Probably the best way to start is with the antipasto salad, meant to be shared (a single diner could manage this as an entree, but not as a first course) and composed of basic greens lavishly garnished with two kinds of salami, cubes of provolone, both fresh and pickled peppers and giardinera , or Italian-style pickled vegetables. This is rustic but tangy, and it makes a good lead into either a pizza or plate of pasta.

Appetizers, uncommon at this style of restaurant, do exist, and are quite simple. Cheese-laden garlic bread tops the list, but since garlic bread (in the form of huge slices cut from special 10-pound loaves) accompanies most entrees, there is little point in ordering it. The other choices are in-the-shell shrimp, offered at $4.95 the quarter-pound, and mushroom caps stuffed with a choice of either Italian sausage or a crab-shrimp mixture.
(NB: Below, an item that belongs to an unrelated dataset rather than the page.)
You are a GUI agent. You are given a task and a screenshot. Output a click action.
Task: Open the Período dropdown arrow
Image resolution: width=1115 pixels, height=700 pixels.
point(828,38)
Not too surprisingly, the mushrooms can be ordered in combination, and neither version is particularly inspiring; in both cases, bread crumbs or some similar filling dilute the impact of the principal ingredients and make for a bland, uninteresting flavor.

Papachino sells a goodly number of pizzas from both the traditional list, built on a good, fluffy crust and garnished with a choice of all the usual items, and the shorter “designer” list, which offers individual-sized pies dressed with such imaginative combinations as smoked chicken, assorted vegetables, cream sauce and Fontina cheese. The Greek chicken pizza utilizes bites of a popular entree--herbed, lemon-scented roast chicken--along with three cheeses and fresh tomatoes.

The existence of Greek-style chicken may be a bit surprising at a place so devoutly home-style Italian as Papachino, but it fits the menu well enough. More typical chicken offerings join it on the menu, including breasts cooked in cacciatore and parmigiana styles.

At its most ambitious point, the menu offers veal scallops sauteed with mushrooms, olives and onions.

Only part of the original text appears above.